0 Replies Latest reply on Oct 19, 2009 10:36 AM by yingbo

    About the measurement of L2 Cache on Opteron

    yingbo

      I'm evaluating program performance on AMD Opteron 270 with OProfile. I refer to "Basic Performance Measurements for AMD Athlon™ 64, AMD Opteron™ and AMD Phenom™ Processors" by Paul J. Drongowski.

      Paul's artcile introduces two methods for L2 cache. One is direct method and the other is indirect method.

      Direct method:
      L2 request rate = (L2_requests + L2_fill_write) / Ret_instructions
      L2 miss ratio = L2_misses / (L2_requests + L2_fill_write)

      Indirect method:
      IC_misses = IC_refills_L2 + IC_refills_sys
      DC_misses = DC_refills_L2 + DC_refills_sys
      L2_requests = IC_misses + DC_misses + L2_requests_TLB
      L2 request rate = L2_requests / Ret_instructions
      L2_misses = IC_refills_sys + DC_refills_sys + L2_misses_TLB
      L2 miss ratio = L2_misses / L2_requests

      I have some questions about L2 Cache measurement.

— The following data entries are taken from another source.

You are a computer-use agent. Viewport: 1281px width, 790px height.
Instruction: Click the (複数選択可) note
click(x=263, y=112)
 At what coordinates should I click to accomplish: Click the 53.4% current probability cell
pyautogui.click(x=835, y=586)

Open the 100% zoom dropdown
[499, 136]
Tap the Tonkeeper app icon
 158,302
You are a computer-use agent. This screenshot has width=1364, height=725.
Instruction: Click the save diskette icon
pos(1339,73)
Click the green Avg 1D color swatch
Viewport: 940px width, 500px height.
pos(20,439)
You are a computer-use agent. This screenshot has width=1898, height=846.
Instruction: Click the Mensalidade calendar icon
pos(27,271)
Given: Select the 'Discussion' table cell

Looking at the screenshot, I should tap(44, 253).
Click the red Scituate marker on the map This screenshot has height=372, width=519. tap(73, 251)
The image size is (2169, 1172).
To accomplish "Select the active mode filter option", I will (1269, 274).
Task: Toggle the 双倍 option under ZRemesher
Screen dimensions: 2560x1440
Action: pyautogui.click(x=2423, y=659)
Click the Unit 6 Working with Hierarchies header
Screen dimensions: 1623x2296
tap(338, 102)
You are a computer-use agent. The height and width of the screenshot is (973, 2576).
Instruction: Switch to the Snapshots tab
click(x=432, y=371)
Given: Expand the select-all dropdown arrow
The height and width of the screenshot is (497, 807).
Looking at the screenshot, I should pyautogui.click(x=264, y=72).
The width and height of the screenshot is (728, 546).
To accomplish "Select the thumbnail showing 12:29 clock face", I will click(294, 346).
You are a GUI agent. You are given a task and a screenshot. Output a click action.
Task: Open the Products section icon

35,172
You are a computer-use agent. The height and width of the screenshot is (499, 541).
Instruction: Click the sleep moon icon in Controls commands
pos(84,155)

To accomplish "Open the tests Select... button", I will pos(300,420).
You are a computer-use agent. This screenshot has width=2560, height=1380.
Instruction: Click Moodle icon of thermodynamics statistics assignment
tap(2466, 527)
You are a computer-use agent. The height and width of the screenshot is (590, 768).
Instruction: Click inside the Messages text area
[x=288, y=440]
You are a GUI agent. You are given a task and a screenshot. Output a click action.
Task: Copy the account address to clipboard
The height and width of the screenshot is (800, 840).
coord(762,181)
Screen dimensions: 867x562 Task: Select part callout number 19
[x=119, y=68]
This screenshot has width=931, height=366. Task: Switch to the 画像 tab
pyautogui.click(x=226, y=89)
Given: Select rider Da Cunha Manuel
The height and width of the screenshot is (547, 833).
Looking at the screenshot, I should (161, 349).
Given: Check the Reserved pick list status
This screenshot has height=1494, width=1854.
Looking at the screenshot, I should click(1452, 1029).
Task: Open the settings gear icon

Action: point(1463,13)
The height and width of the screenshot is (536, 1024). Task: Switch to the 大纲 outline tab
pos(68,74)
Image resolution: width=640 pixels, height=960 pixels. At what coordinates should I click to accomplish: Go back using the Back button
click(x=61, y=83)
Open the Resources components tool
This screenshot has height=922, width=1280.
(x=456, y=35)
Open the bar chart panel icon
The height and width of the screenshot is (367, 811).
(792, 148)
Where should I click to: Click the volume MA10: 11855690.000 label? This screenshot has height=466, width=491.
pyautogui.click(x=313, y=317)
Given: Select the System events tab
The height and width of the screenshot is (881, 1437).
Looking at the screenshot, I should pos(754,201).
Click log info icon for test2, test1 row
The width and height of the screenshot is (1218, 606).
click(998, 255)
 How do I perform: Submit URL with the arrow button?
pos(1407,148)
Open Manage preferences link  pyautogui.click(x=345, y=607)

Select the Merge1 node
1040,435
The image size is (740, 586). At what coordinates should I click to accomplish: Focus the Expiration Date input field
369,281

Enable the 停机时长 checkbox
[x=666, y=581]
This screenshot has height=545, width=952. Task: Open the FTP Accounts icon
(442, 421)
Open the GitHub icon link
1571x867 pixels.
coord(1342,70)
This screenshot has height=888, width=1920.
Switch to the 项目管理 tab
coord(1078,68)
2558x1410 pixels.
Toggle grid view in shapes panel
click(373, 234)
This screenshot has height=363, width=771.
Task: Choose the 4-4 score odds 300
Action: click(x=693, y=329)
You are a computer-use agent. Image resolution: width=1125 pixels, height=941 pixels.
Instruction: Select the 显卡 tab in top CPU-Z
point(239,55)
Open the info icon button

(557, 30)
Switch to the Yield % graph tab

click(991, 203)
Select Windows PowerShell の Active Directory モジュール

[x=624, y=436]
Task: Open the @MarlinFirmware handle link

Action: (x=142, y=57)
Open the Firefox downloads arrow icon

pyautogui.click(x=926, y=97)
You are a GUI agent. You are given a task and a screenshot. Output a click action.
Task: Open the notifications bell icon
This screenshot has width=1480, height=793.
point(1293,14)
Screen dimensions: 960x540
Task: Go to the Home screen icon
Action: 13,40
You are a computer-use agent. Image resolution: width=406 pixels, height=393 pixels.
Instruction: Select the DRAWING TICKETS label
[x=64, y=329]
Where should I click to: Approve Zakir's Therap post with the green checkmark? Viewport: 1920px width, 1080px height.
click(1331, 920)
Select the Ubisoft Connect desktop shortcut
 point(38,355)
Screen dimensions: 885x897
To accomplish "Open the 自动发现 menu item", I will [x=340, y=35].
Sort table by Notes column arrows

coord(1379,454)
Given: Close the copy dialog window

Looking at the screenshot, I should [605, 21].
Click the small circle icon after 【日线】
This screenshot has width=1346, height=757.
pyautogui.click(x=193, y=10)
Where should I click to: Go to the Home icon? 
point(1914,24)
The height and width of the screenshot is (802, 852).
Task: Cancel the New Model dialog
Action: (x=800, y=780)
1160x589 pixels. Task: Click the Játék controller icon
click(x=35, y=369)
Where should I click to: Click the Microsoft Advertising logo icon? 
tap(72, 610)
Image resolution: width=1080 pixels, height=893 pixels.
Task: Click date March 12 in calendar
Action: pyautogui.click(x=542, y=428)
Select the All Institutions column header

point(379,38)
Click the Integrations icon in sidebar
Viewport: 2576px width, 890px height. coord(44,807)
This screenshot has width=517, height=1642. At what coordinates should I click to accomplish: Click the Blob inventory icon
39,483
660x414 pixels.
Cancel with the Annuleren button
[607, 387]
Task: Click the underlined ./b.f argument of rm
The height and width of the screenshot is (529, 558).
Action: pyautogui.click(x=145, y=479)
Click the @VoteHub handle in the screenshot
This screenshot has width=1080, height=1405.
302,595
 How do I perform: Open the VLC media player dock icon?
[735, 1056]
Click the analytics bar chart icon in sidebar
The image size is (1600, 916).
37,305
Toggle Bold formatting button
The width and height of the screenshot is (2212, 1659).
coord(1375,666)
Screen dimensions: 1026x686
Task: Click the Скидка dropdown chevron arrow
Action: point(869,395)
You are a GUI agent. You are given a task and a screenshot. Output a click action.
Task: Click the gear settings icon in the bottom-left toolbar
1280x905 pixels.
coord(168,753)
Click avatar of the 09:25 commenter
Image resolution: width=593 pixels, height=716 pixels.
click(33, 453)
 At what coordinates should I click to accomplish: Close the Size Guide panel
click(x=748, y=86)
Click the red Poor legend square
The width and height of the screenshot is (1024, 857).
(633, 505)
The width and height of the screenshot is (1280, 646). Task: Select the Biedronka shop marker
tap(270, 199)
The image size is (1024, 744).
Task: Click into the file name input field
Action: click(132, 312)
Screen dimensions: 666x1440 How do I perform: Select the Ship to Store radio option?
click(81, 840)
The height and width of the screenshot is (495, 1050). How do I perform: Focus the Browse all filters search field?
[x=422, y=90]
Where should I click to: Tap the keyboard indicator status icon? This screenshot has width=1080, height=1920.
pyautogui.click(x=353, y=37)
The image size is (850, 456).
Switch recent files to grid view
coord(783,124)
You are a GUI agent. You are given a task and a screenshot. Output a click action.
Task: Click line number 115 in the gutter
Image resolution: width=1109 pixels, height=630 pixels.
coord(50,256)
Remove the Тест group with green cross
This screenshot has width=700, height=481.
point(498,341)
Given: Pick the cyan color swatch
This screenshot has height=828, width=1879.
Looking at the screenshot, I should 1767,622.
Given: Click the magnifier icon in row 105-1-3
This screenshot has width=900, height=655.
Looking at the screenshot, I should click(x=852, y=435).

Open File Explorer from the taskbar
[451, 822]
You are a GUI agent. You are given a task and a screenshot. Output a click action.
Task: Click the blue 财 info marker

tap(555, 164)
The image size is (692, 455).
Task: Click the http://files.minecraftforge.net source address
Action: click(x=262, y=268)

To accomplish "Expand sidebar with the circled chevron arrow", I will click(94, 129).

      1. How to compute L2_request_TLB in the indirect method?
      My understanding is L2_request_TLB is equal to the sum of L1_ITLB_MISS_AND_L2_ITLB_MISS and L1_DTLB_AND_L2_DTLB_MISS. Event REQUESTS_TO_L2 has a mask bit (0x4) for TLB. I measured mcf and vortex in SPEC2000.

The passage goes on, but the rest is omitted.